Spiking neural networks (SNNs) provide an energy-efficient solution by utilizing the spike-based and sparse nature of biological systems. Since the advent of Transformers, SNNs have struggled to compete with artificial networks on long sequential tasks, until the recent emergence of state space models (SSMs), which offer superior computational efficiency and modeling capability. However, applying the highly capable SSMs to SNNs for long sequences learning poses three major challenges: (1) The membrane potential is determined by the past spiking history of the neuron, leading to reduced efficiency for sequence modeling in parallel computing scenarios. (2) Complex dynamics of biological spiking neurons are crucial for functionality but challenging to simulate and exploit effectively in large networks. (3) It is arduous to maintain high sparsity while achieving high accuracy for spiking neurons without resorting to dense computing, as utilized in artificial neuron-based SSMs.

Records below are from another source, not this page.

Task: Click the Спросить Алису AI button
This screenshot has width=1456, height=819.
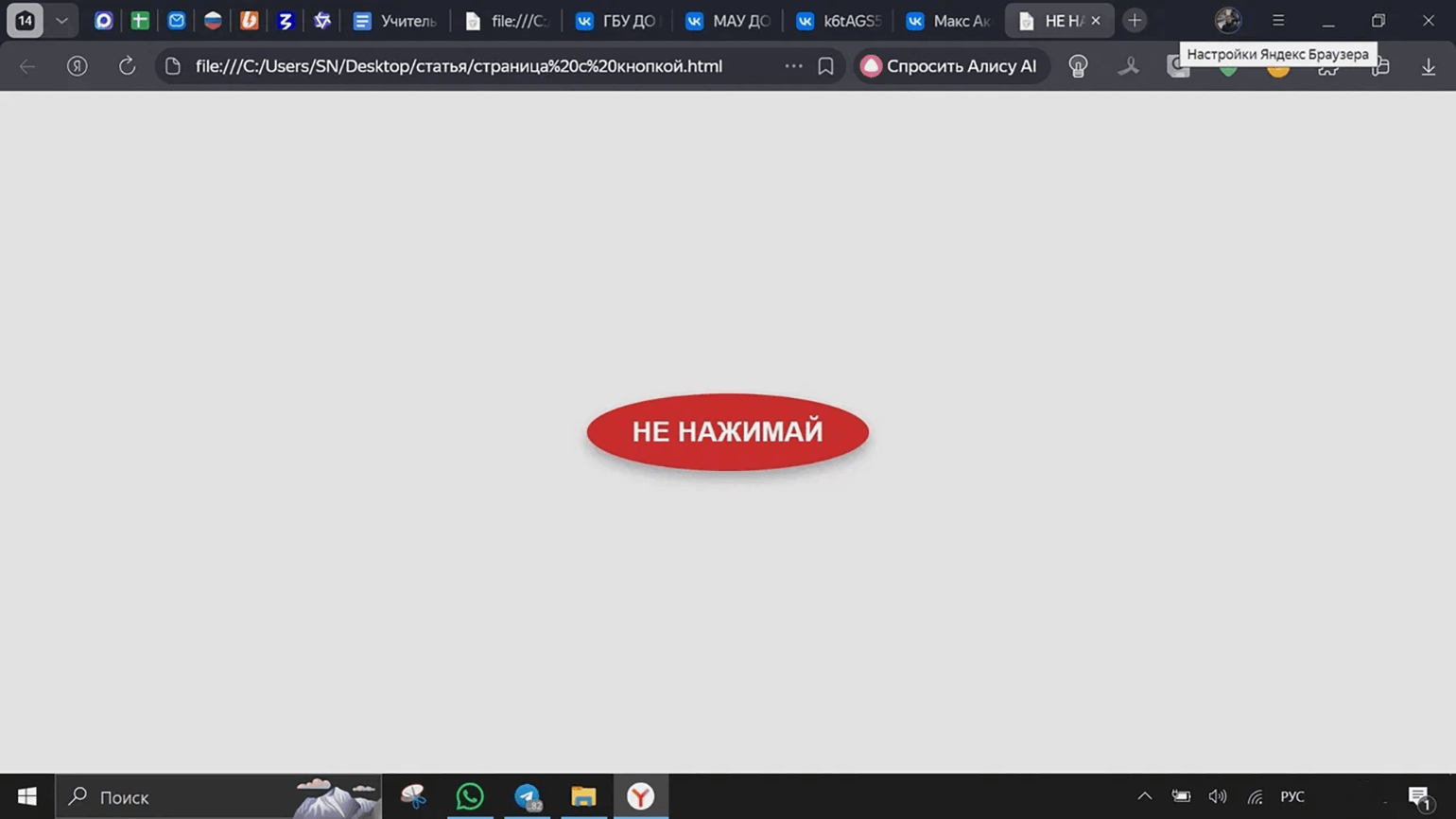Action: 951,66
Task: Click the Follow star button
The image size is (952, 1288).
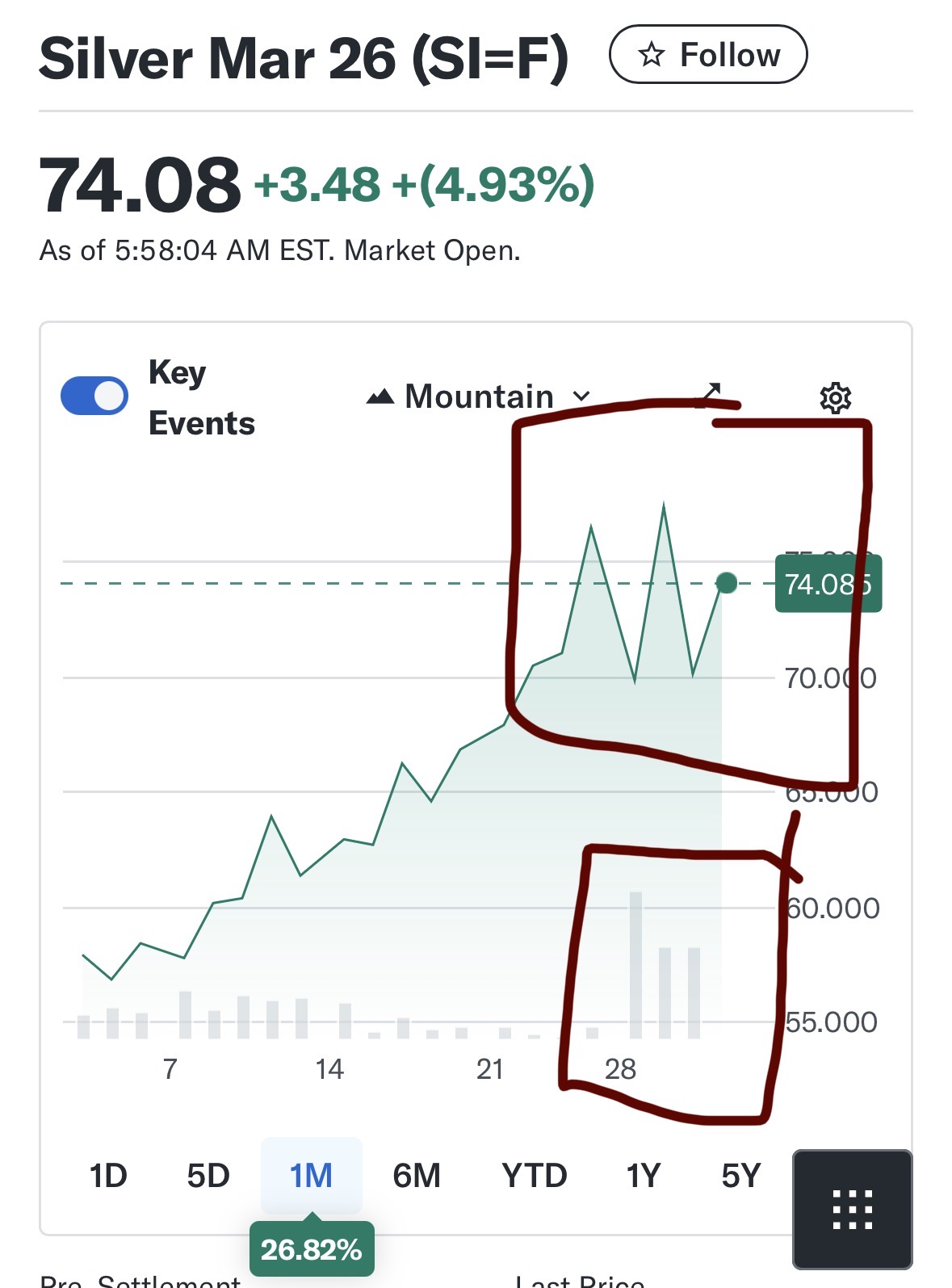Action: [x=708, y=55]
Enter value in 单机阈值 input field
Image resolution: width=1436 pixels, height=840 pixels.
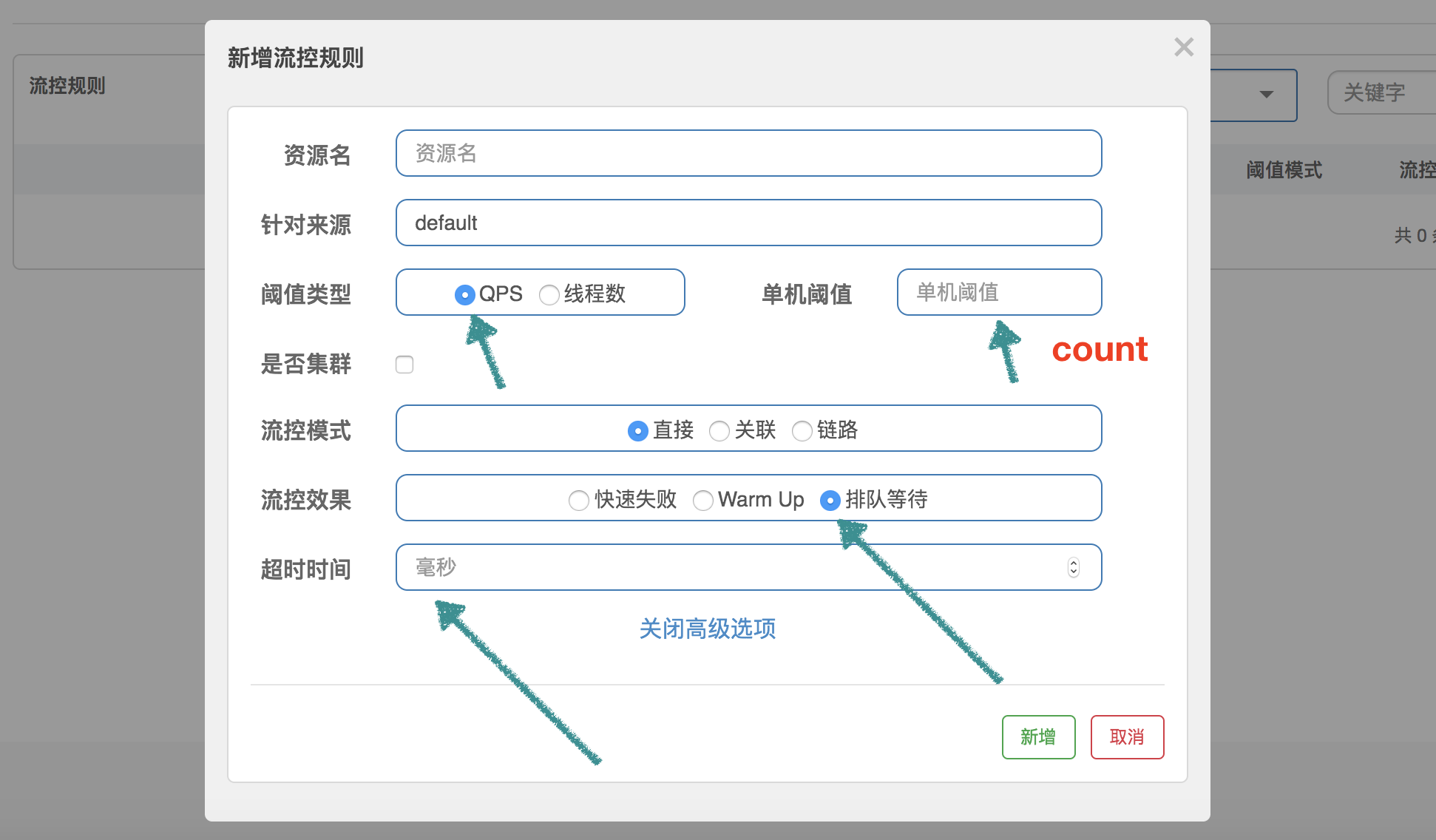click(996, 293)
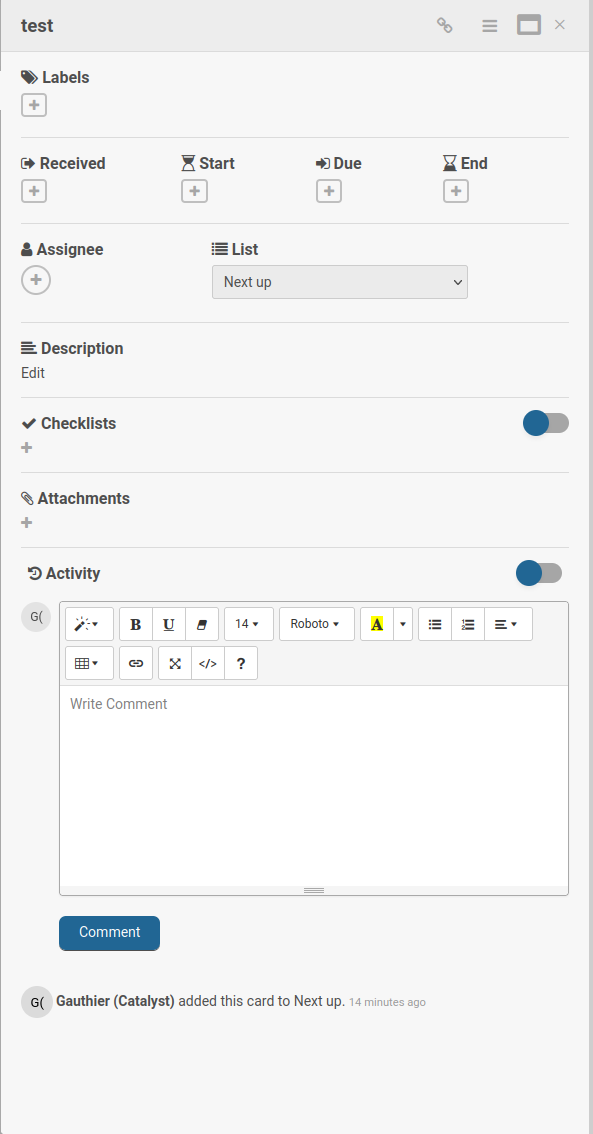Open the font size dropdown
This screenshot has width=593, height=1134.
tap(248, 623)
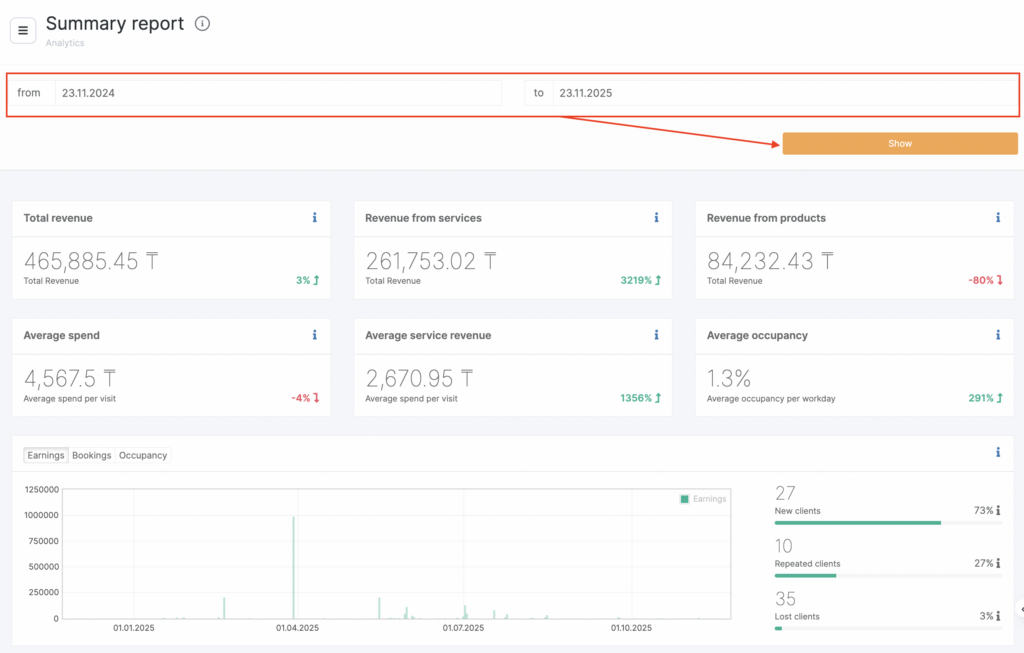Open the 'to' date picker field
This screenshot has height=653, width=1024.
click(782, 93)
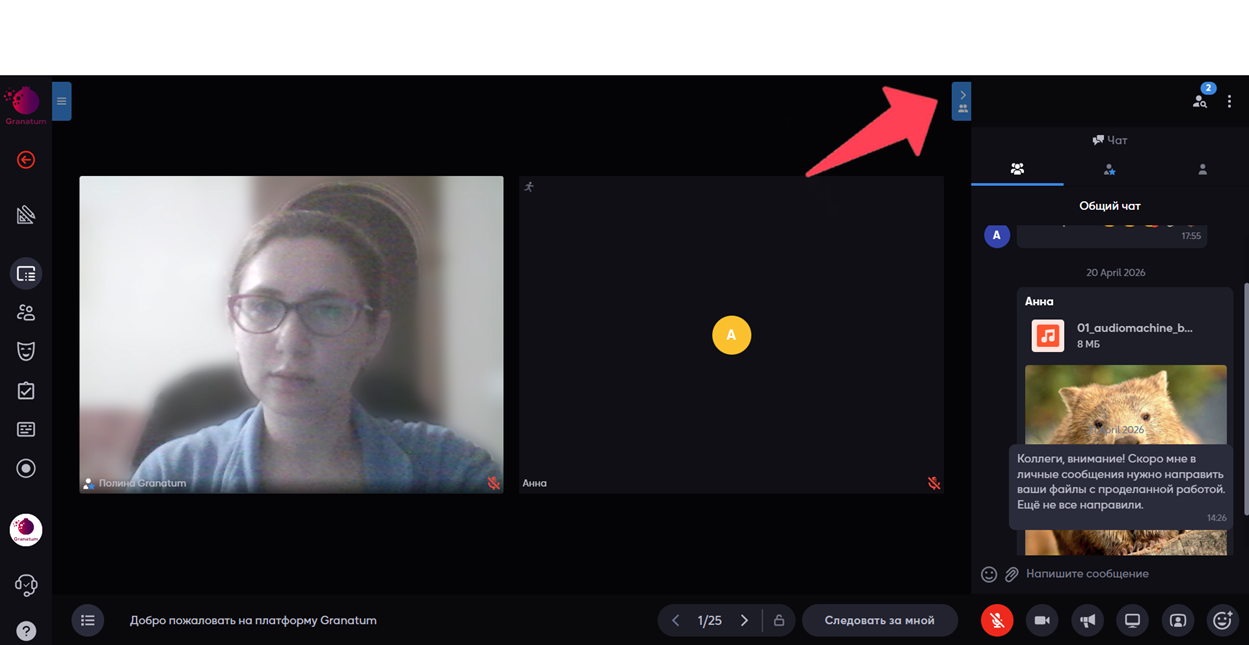Open the whiteboard drawing tools icon

tap(26, 215)
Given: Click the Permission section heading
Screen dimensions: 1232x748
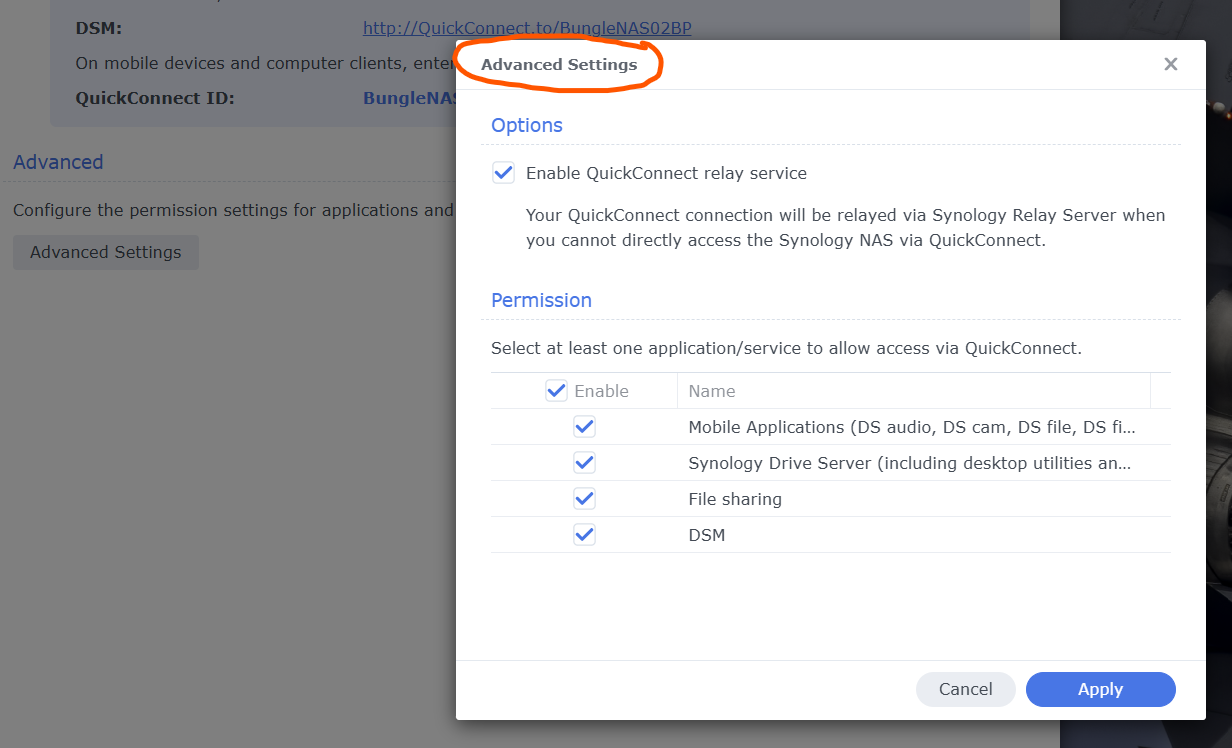Looking at the screenshot, I should click(541, 300).
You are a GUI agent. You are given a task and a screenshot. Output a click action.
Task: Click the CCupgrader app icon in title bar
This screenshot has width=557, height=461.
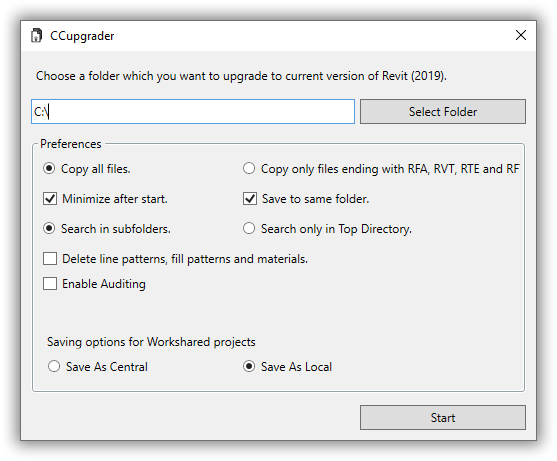coord(37,36)
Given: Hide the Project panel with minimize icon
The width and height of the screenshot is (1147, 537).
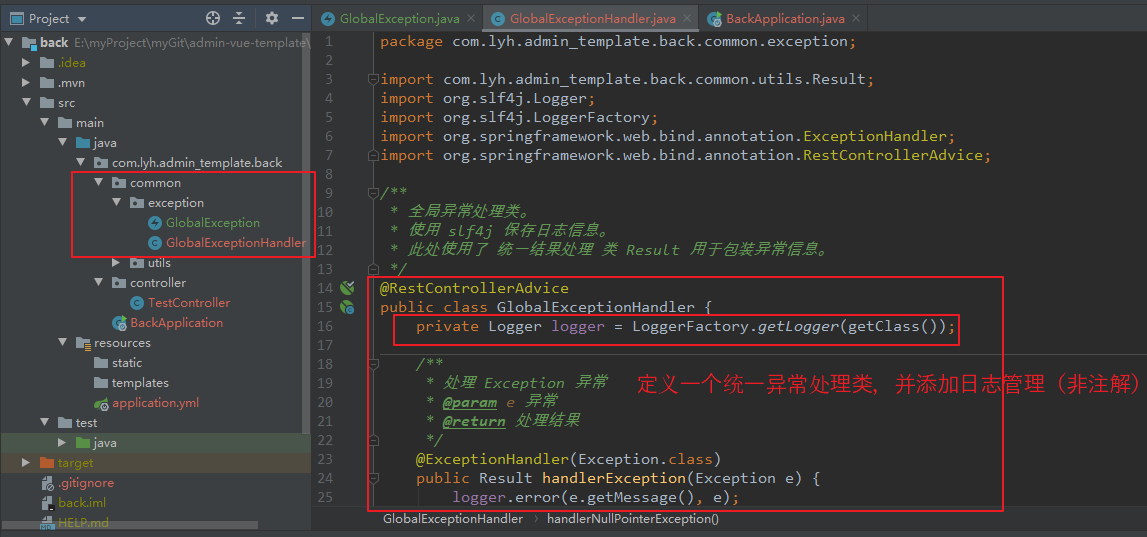Looking at the screenshot, I should (297, 18).
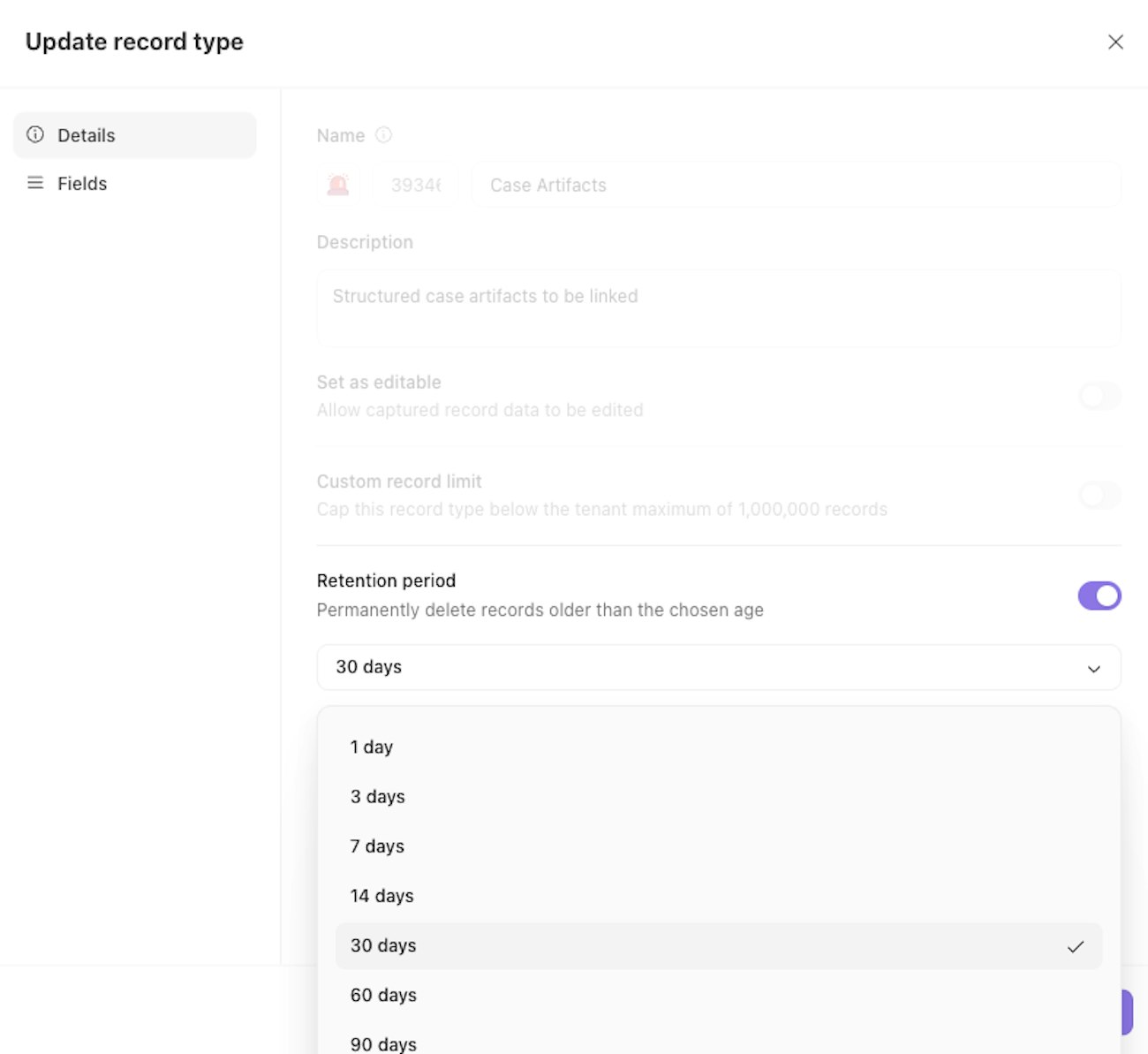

To address them, we propose a sparse, precise and efficient spiking SSM framework, termed SPikE-SSM. For (1), we propose a boundary compression strategy (PMBC) to accelerate the inference of the spiking neuron model, enabling parallel processing for long sequence learning. For (2), we propose a novel and concise neuron model incorporating reset-refractory mechanism to leverage the inherent temporal dimension for dynamic computing with biological interpretability. For (3), we hierarchically integrate the proposed neuron model to the original SSM block, and enhance the dynamics of SPikE-SSM by incorporating trainable thresholds and refractory magnitudes to balance accuracy and sparsity. Extensive experiments verify the effectiveness and robustness of SPikE-SSM on the long range arena benchmarks and large language dataset WikiText-103, showing the potential of dynamic spiking neurons in efficient long sequence learning.

Paper Structure

This paper contains 33 sections, 23 equations, 5 figures, 13 tables, 2 algorithms.

Figures (5)

  • Figure 1: Main ideas of SPikE-SSM for long-sequence modeling. (Left) Overview: A parallel max-min boundary compression (PMBC) strategy is proposed to address ❶ (§ \ref{['chalg1']}); a new refractory neuron model with trainable dynamics is developed to address ❷ (§ \ref{['chalg2']}). We integrate the proposed refractory neuron with soft reset within SSMs to address ❸ (§ \ref{['chalg3']}). (Right) An example showing that the relevant information for the task at hand is often sparse in long-sequence inputs.
  • Figure 2: Intuitive execution process of PMBC in Algorithm \ref{['al2']}. ESS means explicit spiking state.
  • Figure 3: The SPikE-SSM block. (Left) Forward computation graph of a single SPikE-SSM layer. (Right) Comparison of SSMs. The original SSM outputs floating-point numbers, while SPikE-SSM replaces its non-linearity with the proposed refractory neuron model, which can incorporate higher-level neuronal dynamics for long sequence modeling. $D$, $N$, and $L$ represent the model dimension, SSM hidden dimension, and sequence length, respectively. SAF is the spiking activation function.
  • Figure 4: Spiking rate across all layers of SPikE-SSM and SpikingSSM on sCIFAR10 and WikiText-103 datasets. The number following each legend represents the respective average spiking rate.
  • Figure 5: Comparison on sCIFAR10 between SPikE-SSM-SRR with fixed $\tau$ and $\tau_r$ and that with trainable $\tau$ and $\tau_r$. $U_{th}$ and $v_{th}$ are both set to $1$ in SPikE-SSM-SRR.